| How to complete this task |
The records below need copying. Match each line exactly.
── Data supplied ──
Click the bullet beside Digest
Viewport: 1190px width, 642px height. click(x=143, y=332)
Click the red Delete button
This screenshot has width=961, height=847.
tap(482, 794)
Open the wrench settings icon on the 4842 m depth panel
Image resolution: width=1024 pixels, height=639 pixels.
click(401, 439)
───
| Written response |
Click the bullet beside Digest
Viewport: 1190px width, 642px height. click(x=143, y=332)
Click the red Delete button
This screenshot has width=961, height=847.
tap(482, 794)
Open the wrench settings icon on the 4842 m depth panel
Image resolution: width=1024 pixels, height=639 pixels.
click(401, 439)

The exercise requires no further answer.